Começa por referir-se que as conclusões das alegações do recurso definem, como é sabido, o respectivo objecto e consequente área de intervenção do Tribunal “ad quem”, ressalvando-se as questões que, sendo de conhecimento oficioso, encontrem nos autos os elementos necessários à sua integração (cfr.artº.639, do C.P.Civil, na redacção da Lei 41/2013, de 26/6; artº.282, do C.P.P.Tributário).
Com as alegações de recurso, o recorrente juntou aos presentes autos seis documentos (cfr.fls.166 a 196 do processo), os quais, segundo alega, são fundamentais para a boa decisão da causa, não tendo sido possível juntar os mesmos em momento anterior (cfr.conclusão 60 do recurso).
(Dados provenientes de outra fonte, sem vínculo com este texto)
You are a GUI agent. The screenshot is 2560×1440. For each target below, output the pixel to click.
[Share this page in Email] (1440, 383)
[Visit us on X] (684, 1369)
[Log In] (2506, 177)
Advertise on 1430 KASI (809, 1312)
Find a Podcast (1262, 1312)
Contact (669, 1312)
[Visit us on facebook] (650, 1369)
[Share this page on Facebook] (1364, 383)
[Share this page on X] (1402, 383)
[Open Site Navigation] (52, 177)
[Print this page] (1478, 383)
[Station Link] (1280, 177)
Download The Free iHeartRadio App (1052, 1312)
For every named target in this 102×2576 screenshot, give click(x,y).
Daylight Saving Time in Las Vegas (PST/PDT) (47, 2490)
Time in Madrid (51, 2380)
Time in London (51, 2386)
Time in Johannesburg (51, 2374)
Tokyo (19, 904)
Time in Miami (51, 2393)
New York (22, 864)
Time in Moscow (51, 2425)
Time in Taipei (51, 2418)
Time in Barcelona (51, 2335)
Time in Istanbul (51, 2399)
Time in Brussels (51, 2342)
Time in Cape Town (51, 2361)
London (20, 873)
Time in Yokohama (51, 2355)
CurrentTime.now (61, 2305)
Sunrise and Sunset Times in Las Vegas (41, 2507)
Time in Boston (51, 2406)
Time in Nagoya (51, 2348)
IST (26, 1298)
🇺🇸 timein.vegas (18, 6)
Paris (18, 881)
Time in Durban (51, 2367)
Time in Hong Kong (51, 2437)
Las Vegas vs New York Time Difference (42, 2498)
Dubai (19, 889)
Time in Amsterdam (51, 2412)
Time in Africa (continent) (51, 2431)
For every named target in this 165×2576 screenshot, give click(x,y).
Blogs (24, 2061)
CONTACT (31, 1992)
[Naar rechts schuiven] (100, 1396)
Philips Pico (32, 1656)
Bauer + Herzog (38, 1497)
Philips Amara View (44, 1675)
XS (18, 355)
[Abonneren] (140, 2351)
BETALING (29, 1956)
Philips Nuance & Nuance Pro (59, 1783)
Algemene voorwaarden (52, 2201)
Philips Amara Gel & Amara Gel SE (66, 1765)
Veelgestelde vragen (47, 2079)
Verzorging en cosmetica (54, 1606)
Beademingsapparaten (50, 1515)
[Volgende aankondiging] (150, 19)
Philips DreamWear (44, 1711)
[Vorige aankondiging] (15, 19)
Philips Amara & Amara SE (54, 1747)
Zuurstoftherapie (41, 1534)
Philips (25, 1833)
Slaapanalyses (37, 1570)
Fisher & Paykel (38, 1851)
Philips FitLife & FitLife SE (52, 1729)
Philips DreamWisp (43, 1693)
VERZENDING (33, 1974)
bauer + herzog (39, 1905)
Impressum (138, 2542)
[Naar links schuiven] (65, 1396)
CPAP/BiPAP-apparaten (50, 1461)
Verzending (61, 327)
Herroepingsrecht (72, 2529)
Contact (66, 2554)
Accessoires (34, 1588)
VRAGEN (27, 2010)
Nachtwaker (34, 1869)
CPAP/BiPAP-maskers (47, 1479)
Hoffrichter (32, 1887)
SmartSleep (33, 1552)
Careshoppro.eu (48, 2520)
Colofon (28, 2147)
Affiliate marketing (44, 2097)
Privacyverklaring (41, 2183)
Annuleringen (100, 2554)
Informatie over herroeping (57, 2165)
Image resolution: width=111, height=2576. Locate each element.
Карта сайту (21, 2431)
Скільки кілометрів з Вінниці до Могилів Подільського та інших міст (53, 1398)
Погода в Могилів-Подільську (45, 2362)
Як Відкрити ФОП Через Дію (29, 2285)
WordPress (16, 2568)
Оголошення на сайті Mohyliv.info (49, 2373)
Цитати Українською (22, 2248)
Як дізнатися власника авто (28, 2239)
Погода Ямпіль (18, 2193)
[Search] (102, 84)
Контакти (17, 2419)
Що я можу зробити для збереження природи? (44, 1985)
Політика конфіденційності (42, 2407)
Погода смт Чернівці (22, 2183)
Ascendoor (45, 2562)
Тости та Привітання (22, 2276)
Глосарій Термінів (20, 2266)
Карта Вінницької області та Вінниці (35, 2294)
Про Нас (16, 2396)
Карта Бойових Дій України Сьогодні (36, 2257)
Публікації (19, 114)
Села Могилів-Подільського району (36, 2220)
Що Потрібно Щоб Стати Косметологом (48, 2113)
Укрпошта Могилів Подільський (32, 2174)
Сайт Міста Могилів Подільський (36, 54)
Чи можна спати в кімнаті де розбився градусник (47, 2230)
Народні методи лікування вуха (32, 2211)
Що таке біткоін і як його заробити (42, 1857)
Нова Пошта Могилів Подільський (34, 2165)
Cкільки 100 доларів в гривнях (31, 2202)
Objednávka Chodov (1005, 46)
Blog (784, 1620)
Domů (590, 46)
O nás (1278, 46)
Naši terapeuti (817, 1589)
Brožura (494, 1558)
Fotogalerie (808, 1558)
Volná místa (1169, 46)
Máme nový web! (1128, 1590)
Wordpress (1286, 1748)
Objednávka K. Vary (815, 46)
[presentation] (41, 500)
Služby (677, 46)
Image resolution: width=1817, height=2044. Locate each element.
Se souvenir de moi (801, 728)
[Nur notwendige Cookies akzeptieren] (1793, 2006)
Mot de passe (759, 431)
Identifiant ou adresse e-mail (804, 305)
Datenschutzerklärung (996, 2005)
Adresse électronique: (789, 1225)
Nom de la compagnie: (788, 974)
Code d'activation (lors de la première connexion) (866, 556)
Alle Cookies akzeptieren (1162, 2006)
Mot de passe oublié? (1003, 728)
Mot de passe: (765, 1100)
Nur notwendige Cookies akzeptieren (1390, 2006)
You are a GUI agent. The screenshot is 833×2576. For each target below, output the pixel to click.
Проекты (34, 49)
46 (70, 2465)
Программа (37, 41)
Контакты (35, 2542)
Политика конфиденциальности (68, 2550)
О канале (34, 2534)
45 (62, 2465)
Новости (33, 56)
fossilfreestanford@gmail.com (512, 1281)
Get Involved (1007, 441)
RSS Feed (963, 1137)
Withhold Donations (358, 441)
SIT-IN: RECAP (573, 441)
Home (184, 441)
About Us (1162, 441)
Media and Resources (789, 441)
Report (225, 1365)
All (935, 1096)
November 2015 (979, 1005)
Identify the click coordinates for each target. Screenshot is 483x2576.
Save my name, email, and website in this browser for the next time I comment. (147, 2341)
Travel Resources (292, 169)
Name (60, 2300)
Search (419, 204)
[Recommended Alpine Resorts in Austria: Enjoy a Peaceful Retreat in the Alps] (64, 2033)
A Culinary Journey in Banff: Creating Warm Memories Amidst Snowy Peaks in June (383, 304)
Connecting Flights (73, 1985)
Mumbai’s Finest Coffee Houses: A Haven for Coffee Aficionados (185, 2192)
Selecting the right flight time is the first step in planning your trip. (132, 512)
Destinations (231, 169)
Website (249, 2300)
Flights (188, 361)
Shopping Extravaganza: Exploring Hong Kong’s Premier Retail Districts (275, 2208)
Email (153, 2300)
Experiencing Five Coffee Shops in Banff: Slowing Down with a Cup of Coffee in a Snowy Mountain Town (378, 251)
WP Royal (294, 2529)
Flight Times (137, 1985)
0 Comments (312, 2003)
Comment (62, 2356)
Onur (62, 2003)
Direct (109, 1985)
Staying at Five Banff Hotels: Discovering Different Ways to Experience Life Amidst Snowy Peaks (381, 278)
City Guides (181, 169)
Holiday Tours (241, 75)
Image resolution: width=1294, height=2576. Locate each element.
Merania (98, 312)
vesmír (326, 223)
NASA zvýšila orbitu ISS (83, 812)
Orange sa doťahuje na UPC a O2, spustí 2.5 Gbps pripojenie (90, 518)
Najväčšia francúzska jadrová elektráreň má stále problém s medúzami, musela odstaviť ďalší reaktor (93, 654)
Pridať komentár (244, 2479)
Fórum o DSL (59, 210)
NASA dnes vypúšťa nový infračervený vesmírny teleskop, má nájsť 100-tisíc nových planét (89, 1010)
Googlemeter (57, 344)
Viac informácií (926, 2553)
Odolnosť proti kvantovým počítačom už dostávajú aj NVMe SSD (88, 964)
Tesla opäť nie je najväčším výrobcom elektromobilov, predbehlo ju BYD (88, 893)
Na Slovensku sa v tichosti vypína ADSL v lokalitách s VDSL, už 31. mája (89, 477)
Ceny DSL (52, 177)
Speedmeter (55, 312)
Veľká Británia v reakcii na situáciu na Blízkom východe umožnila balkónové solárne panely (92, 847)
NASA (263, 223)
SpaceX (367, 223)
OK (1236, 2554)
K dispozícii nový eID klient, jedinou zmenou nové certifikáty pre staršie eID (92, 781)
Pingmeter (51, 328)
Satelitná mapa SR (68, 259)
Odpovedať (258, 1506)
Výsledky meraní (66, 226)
Assim, a primeira questão que se impõe decidir, de natureza adjectiva, consiste em saber da possibilidade legal de tal junção e da manutenção do referido documento nos autos.
Vigora no direito português o modelo de apelação restrita, de acordo com o qual o recurso não visa o reexame, sem limites, da causa julgada em 1ª. Instância, mas tão- somente a reapreciação da decisão proferida dentro dos mesmos condicionalismos em que se encontrava o Tribunal “a quo” no momento em que proferiu a sentença. Como resulta de uma jurisprudência uniforme e reiterada, os recursos são meios processuais de impugnação de anteriores decisões judiciais e não ocasião para julgar questões novas. Em princípio, não pode alegar-se matéria nova nos Tribunais Superiores, em fase de recurso, não obstante o Tribunal “ad quem” tenha o dever de apreciar as questões de conhecimento oficioso. Daí que, não devam ser juntos documentos novos na fase de recurso. A lei, porém, prevê excepções que passamos a analisar.
Dispõe o artº.523, do C.P.Civil (cfr.artº.423, do C.P.Civil, na redacção da Lei 41/2013, de 26/6), que os documentos, como meios de prova, da acção ou da defesa, devem ser apresentados com o articulado em que se invoquem os factos que se destinem a demonstrar. Não sendo apresentados com o respectivo articulado, ainda e por livre iniciativa das partes litigantes, enquanto apresentantes, podem ser juntos ao processo até ao encerramento da discussão em 1ª Instância (actualmente até vinte dias antes da realização da audiência final - cfr.artº.423, nº.2, do C.P.Civil, na redacção da Lei 41/2013, de 26/6), embora com a condenação do apresentante em multa, salvo demonstração de que os não pôde oferecer com o articulado próprio.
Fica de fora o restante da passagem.